Taking them from different angles was done because the perspective correction adds distortions that I didn't want my model to be sensitive to.

Interesting stuff! I’m also a little confused as to how you took so much pictures in only a couple of afternoons.

"Apple ... provides a ... helper library called coremltools that we can use to ... convert scikit-learn models, Keras and XGBoost models to CoreML"


As someone with not much experience in ML, how to handle when there is no number present or if a number is present?

Great question! This is actually a surprisingly deep problem in ML, known as "anomaly detection" or "out-of-distribution" (OoD) detection.

Another way to formulate this question: "given training data that only tells you about digits, how do you know whether something is a digit or not?" Given that the training data never actually defines what isn't a digit, how can we ensure that the model actually sees a digit at test time? If we cannot ensure this (e.g. an adversary or the real world supplies inputs), how can we "filter out" bad inputs?

A quick hack solution that works well in practice is to examine the "predictive distribution" across digit classes. Researchers have empirically found that entropy tends to be higher (i.e. more smooth) when the model sees an OoD input. However, the OoD problem is not fully solved.

Here's a nice survey paper on the topic: https://arxiv.org/abs/1809.04729

Note that methods that tie OoD to the task at hand (classification) are not actually solving OoD, they are solving "predictive uncertainty" of the task.

You mean to get either 0-9 or 'no number'? Here are two approaches:

1) Integrated. Represent 'no number' as class number 11 in the original model. Retrain it with this additional class (needs additional training data).

2) Cascading. Train a dedicated model for 'number' versus 'no number' (binary classifier), and use that in front of the original model.

Note that the MNIST data comes already extracted from original image, centered in fixed-size images of 28x28 pixels. In a practical ML application these steps would also need to be done before classification can be performed.

In the work shown in the article, the segmentation and centering of digits looks to be done by the user holding the camera. Which can be workable for some applications!

The predictions variable has a confidence value for each digit. You can put a cutoff and say if none is above a certain confidence, assume there's no number at all.

This could work, but it is important to note that a lot of ML algorithms trained in a closed domain (no "other" class) will be pretty bad at knowing what they don't know. This is an open problem in ML.

Choosing the threshold will be hard. And (as mentioned by other poster) the model is unlikely to generalize well to classes of data it has not seen. I suspect that this approach will get things similar to numbers wrong quite often, like handwritten characters (a,b,c). Including these into the training set is much more likely to yield a model which will successfully discriminate it.

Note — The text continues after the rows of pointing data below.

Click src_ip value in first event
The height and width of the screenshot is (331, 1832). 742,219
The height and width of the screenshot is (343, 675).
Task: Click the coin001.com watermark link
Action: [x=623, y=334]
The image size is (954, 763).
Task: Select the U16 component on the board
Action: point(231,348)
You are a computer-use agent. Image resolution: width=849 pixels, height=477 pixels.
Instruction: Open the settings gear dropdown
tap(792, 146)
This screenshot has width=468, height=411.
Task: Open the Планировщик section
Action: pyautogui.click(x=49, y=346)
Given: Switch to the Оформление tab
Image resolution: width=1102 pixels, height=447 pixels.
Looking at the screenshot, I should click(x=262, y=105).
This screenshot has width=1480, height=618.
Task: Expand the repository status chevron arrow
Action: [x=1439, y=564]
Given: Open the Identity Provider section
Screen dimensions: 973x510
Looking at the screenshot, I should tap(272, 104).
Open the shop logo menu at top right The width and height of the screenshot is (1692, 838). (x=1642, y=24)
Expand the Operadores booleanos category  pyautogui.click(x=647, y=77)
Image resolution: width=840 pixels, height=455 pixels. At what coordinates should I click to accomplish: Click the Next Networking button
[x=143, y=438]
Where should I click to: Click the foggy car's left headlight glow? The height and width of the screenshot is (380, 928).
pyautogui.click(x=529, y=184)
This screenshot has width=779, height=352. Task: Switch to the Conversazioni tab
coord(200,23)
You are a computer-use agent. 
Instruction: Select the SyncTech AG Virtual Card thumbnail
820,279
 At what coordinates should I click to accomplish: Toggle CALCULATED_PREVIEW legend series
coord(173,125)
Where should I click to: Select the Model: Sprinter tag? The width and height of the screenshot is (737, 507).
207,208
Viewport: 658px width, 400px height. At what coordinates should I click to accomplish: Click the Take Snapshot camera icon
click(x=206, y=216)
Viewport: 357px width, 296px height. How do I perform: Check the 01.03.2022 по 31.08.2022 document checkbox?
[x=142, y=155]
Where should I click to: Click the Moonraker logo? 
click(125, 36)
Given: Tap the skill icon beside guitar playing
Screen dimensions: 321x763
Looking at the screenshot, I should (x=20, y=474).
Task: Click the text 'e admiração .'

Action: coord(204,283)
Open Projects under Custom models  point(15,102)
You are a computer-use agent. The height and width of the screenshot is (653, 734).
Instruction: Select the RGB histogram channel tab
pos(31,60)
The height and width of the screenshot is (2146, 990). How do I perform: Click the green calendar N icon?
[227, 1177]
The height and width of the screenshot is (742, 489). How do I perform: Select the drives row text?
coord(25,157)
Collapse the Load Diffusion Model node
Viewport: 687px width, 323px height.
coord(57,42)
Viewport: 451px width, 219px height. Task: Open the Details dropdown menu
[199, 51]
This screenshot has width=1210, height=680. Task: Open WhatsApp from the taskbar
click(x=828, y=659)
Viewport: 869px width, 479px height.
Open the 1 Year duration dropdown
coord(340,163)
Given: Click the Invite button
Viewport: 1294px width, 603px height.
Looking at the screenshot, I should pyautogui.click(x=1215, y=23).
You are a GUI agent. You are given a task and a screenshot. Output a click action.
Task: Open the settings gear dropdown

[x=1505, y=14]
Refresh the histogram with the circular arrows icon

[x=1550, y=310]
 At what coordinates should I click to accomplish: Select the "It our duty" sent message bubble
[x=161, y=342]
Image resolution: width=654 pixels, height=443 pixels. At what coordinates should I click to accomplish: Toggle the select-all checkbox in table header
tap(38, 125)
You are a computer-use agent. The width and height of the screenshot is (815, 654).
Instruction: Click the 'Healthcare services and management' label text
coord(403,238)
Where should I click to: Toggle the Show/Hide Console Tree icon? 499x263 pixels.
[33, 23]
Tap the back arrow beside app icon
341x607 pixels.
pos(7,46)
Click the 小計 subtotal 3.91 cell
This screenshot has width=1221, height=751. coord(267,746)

You can use threshold value to detect whether there is no number. If the prediction accuracy is below this threshold value you can say it as no number

The scrollbar distance confirms a suspicion that I've held for some time: that writing a machine learning algorithm is of similar complexity to developing an iOS app in Xcode!

What scrollbar distance are you talking about?

It was a joke - the Xcode section starts about halfway down the page. I was just illustrating that the friction we deal with today is of comparable complexity to what might be thought of as advanced programming (AI, VR, AR, physics, etc etc).